- [AIM OF THE TASK]:
Every line of the following records that includes "agent" should be copied.

- [RECORD EXTRACTS]:
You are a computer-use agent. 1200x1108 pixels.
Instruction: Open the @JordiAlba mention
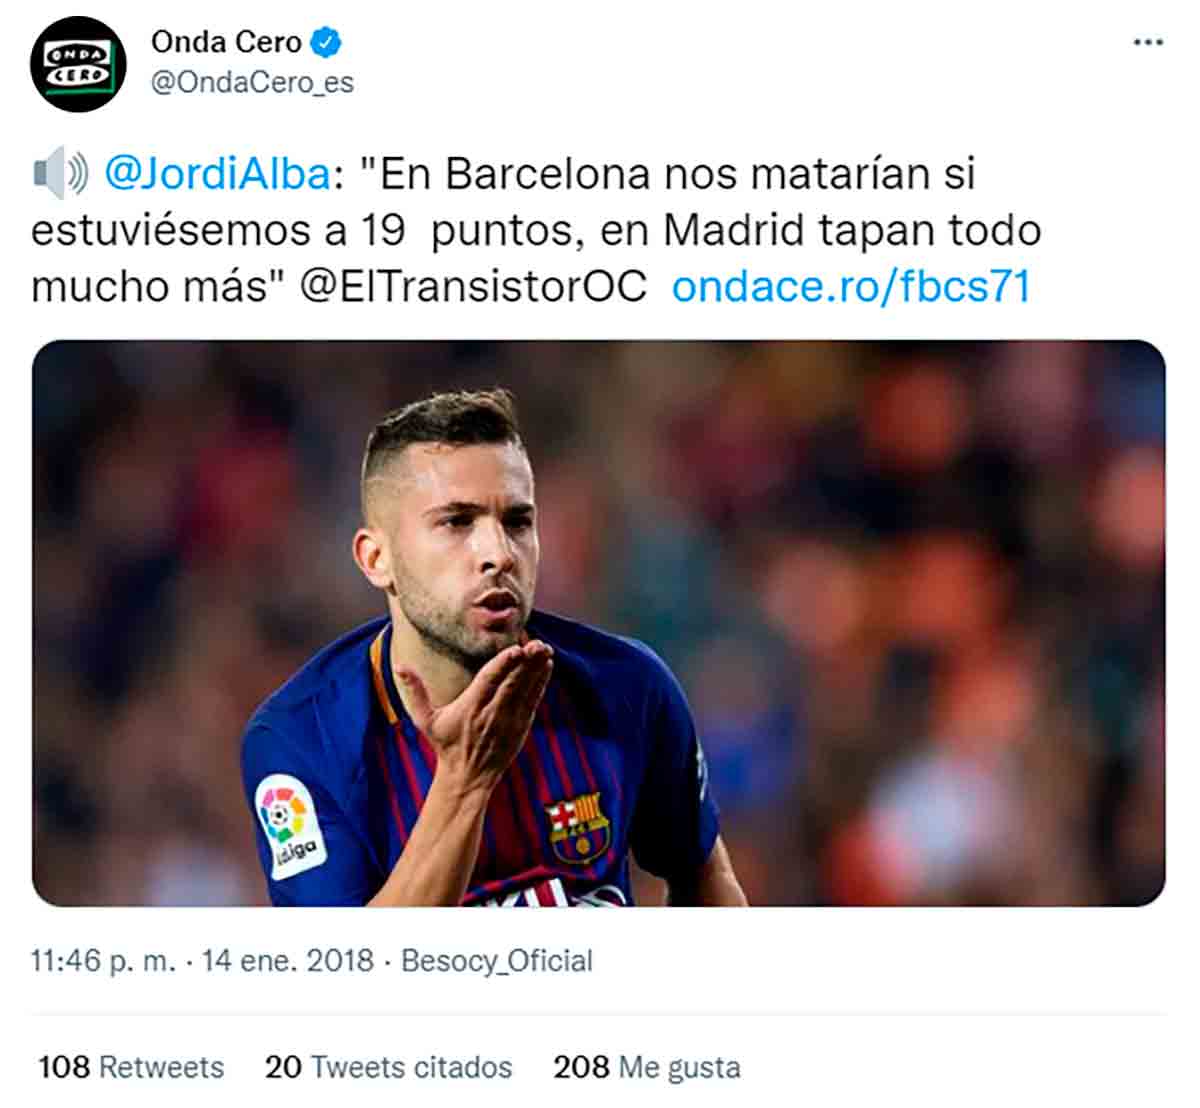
* * *
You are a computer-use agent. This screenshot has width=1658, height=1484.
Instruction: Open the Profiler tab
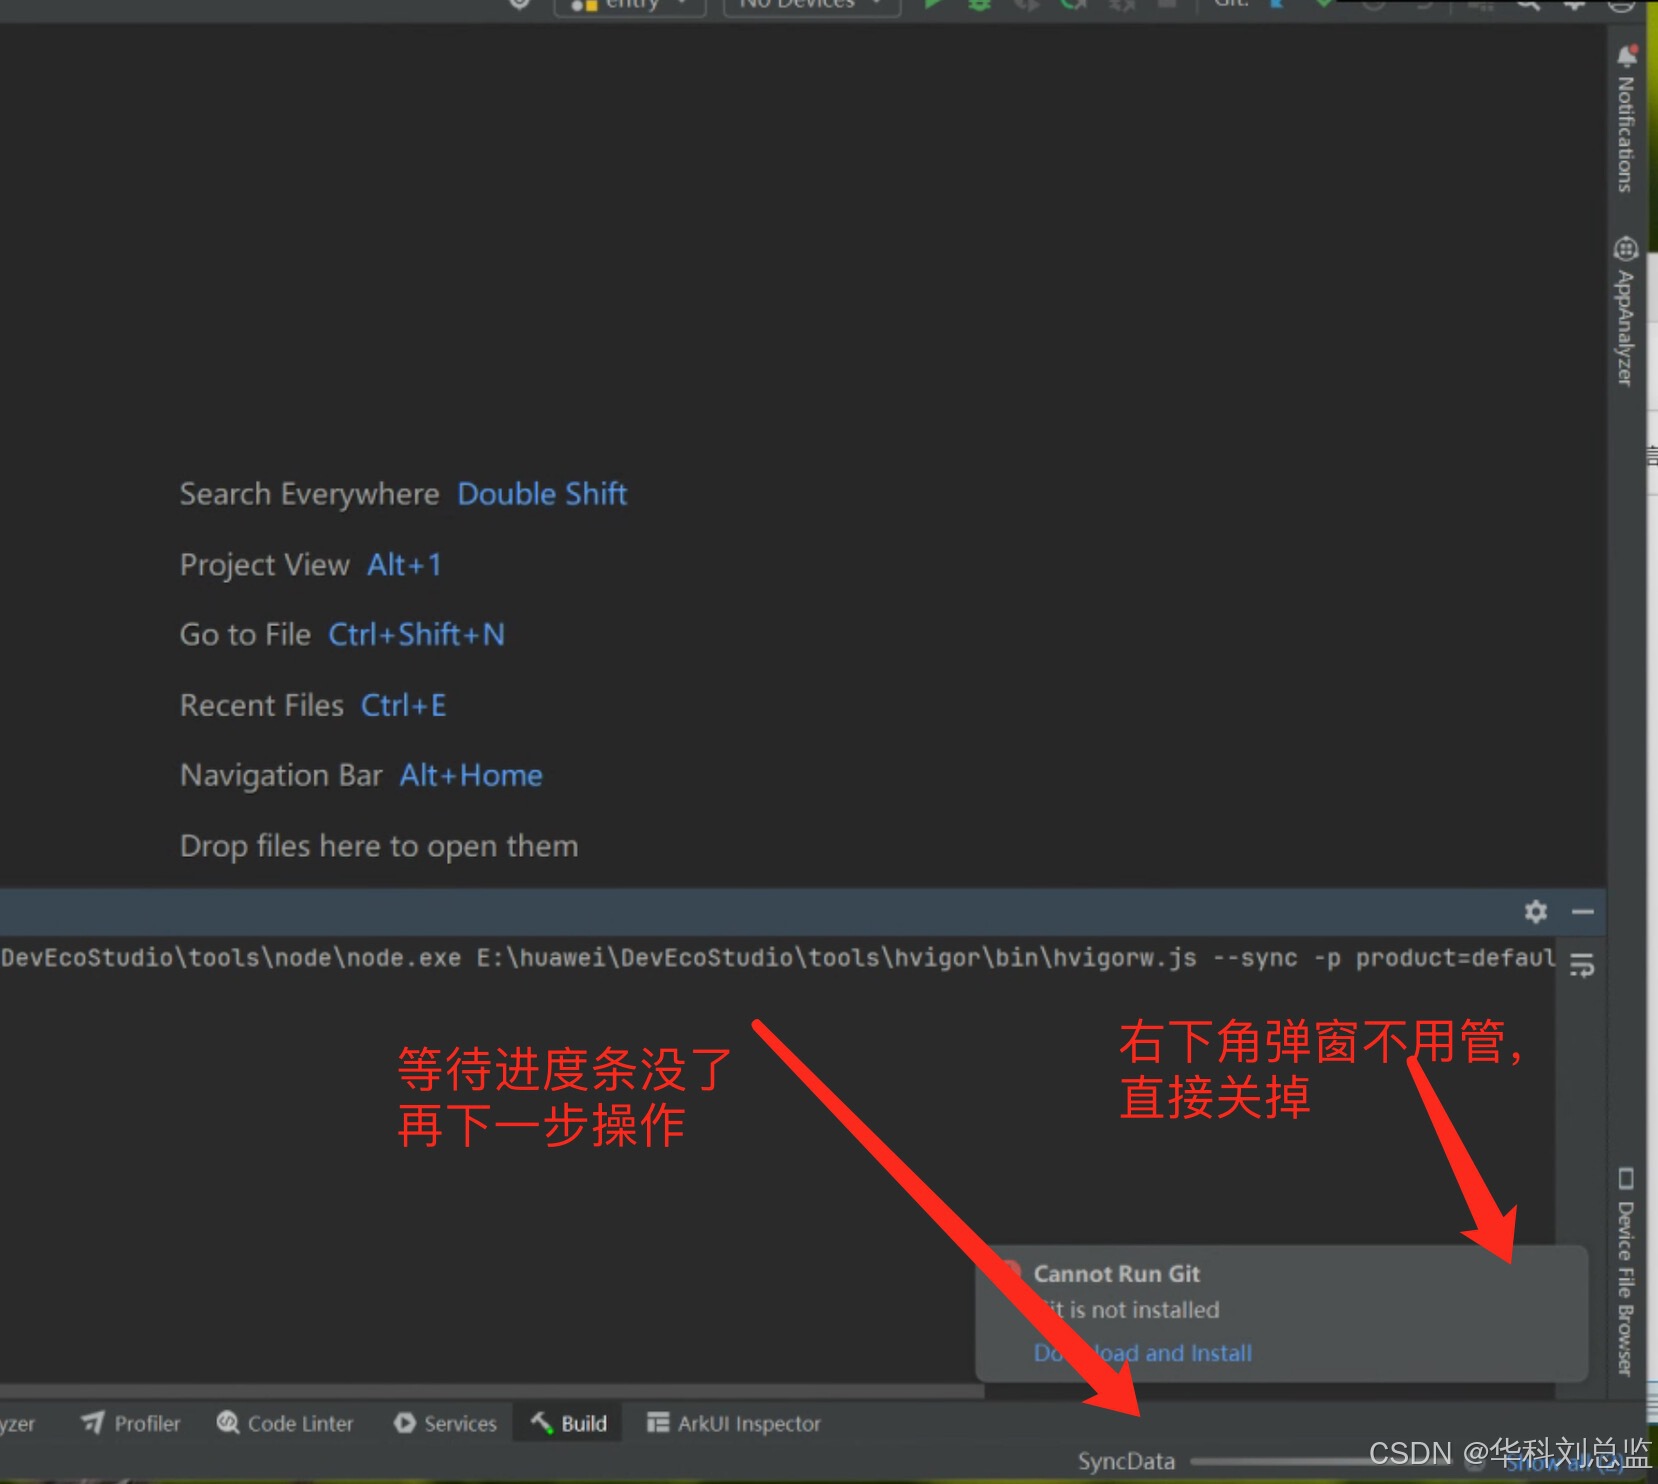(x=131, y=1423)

- [RESPONSE]:
You are a computer-use agent. 1200x1108 pixels.
You are a computer-use agent. This screenshot has width=1658, height=1484.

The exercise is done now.